• **REQUIREMENT**: For the listing below, report all lines that hold the word "computer".
*** Block opens ***
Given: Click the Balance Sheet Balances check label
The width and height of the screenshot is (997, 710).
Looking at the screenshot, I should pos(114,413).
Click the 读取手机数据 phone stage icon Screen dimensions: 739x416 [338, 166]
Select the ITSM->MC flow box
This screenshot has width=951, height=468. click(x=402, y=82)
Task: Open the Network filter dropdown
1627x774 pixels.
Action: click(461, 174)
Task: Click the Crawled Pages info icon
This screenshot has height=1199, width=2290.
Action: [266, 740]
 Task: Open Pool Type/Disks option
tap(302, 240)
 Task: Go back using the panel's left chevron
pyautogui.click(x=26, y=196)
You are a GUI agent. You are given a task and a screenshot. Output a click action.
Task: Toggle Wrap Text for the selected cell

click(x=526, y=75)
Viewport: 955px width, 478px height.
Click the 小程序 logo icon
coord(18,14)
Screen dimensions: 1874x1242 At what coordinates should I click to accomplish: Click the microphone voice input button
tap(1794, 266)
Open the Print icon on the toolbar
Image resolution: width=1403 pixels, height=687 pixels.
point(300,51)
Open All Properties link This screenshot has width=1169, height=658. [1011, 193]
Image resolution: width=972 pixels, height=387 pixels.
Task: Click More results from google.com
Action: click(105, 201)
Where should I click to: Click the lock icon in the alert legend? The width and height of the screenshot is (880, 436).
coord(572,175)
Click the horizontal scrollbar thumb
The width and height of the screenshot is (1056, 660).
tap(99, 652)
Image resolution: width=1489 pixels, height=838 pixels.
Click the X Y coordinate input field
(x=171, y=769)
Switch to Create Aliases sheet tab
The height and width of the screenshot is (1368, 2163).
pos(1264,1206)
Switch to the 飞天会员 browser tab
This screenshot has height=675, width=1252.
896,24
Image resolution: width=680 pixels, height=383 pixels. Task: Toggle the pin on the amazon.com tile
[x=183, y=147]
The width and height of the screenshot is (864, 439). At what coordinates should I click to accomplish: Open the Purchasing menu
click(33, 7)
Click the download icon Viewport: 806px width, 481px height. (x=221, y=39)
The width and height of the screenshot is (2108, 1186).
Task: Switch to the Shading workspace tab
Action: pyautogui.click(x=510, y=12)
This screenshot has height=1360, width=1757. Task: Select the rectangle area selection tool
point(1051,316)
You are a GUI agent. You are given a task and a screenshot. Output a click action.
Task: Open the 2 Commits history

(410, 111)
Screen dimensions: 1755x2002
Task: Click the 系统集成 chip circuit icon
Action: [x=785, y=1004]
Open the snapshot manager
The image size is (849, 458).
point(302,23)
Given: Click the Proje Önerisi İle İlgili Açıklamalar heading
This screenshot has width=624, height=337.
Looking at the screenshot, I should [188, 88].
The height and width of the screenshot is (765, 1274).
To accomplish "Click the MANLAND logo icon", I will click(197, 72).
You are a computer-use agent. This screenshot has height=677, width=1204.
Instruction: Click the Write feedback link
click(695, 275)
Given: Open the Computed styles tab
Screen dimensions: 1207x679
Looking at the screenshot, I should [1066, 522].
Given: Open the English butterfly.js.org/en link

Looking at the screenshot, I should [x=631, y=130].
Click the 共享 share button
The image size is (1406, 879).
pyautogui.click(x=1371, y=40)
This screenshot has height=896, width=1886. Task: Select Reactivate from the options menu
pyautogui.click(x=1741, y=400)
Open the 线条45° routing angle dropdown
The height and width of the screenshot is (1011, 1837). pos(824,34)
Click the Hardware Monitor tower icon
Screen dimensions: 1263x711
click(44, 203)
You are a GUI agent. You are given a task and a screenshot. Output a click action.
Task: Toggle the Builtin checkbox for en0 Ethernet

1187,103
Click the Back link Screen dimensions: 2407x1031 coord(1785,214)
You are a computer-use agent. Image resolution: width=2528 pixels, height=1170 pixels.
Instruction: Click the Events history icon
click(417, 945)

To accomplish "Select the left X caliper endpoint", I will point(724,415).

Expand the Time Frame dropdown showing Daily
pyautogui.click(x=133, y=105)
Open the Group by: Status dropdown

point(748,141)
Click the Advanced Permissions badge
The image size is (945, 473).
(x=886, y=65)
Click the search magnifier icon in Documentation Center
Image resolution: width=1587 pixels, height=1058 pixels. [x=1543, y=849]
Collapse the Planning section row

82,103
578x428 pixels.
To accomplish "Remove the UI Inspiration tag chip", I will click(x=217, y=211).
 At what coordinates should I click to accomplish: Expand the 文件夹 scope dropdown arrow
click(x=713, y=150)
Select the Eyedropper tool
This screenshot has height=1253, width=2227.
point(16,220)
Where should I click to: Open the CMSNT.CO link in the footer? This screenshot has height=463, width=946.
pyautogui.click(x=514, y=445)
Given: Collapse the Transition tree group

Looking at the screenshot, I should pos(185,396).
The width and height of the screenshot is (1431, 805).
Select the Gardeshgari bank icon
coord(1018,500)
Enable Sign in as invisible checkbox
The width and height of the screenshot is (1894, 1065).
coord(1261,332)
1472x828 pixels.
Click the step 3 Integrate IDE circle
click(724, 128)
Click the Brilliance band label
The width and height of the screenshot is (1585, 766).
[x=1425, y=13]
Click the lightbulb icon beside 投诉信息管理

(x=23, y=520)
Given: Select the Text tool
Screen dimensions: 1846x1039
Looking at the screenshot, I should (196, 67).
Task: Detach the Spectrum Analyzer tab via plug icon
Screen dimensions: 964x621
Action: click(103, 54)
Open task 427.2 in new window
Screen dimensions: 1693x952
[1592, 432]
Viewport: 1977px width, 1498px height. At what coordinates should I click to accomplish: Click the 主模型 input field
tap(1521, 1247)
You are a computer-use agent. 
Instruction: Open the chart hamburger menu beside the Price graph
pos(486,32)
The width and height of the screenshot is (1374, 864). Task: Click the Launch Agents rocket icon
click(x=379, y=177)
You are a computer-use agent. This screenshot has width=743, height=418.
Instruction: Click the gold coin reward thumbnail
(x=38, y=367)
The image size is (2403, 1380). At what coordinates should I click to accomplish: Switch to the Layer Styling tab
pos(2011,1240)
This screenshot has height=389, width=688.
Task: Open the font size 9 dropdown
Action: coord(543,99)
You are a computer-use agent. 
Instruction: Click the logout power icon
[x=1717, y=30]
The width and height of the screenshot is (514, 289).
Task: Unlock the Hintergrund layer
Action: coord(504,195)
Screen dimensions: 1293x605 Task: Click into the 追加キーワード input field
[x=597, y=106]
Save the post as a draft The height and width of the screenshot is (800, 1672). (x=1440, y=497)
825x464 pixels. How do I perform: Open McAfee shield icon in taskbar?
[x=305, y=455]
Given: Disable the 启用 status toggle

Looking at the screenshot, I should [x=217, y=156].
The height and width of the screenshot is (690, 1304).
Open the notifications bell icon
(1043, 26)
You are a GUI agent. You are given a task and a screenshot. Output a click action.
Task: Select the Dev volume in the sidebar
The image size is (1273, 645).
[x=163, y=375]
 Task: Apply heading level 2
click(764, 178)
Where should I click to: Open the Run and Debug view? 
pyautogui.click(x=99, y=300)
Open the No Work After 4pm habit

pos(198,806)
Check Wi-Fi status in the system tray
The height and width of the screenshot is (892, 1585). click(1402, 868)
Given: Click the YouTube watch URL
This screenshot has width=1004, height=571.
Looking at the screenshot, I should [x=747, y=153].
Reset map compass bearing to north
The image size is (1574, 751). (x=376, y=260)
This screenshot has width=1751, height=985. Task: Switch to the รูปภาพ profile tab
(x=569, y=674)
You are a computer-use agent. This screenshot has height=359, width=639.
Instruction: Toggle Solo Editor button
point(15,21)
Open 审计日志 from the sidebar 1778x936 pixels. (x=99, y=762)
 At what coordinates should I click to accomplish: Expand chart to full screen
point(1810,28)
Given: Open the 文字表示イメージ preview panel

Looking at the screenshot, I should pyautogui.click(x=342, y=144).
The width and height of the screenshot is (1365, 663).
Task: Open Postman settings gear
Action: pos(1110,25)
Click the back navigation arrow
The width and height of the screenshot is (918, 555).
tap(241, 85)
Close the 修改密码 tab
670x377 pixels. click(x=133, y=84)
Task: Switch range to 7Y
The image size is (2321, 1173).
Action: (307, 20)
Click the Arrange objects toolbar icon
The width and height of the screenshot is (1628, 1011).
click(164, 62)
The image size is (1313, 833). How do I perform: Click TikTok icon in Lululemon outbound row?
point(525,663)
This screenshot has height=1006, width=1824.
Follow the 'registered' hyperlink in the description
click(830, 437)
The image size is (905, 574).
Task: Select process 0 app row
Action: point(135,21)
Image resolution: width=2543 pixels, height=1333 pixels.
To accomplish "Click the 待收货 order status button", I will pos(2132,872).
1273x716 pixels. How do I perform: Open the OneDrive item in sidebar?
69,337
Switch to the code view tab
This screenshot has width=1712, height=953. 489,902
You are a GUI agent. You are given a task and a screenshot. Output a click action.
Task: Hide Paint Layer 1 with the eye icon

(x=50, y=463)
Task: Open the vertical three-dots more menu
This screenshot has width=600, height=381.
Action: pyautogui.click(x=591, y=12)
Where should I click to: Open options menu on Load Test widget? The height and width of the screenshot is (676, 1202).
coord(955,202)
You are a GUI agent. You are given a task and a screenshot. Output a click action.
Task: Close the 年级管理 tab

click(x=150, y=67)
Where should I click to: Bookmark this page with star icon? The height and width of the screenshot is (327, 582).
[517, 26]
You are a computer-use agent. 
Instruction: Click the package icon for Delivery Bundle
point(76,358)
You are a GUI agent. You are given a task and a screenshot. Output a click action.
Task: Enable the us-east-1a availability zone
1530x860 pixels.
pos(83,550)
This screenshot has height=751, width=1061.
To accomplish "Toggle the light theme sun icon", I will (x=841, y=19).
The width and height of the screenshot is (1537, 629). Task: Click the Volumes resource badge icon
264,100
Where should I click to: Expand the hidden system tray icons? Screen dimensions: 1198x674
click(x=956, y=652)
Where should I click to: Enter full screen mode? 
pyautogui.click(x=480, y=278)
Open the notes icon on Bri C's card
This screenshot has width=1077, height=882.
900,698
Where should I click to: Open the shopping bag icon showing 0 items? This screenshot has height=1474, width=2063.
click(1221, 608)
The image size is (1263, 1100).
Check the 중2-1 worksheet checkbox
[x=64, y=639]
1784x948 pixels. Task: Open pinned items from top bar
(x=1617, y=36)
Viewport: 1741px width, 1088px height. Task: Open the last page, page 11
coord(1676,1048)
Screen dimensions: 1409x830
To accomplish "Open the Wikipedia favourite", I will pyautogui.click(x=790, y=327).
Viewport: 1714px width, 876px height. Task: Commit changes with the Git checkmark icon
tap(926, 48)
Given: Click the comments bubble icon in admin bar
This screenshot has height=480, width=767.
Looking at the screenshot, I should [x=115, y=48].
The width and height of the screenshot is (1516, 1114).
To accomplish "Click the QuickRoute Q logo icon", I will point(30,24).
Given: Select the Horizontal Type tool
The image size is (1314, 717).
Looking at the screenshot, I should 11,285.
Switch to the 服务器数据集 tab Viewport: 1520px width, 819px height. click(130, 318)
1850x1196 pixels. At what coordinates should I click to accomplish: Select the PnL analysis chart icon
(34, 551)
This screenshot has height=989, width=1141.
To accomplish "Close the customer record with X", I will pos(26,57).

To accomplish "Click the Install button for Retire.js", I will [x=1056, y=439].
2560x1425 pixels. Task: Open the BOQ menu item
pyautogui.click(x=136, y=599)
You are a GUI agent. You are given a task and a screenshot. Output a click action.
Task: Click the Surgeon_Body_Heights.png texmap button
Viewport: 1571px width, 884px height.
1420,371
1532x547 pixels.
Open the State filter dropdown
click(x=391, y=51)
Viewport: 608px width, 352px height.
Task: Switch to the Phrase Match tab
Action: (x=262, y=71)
*** Block closes ***
• **OUTPUT FOR THIS TASK**:
You are a computer-use agent. This screenshot has height=677, width=1204.
You are a computer-use agent. Image resolution: width=2528 pixels, height=1170 pixels.
You are a computer-use agent. 
You are a computer-use agent. This screenshot has width=743, height=418.
You are a computer-use agent. 
You are a computer-use agent. This screenshot has height=359, width=639.
You are a computer-use agent. 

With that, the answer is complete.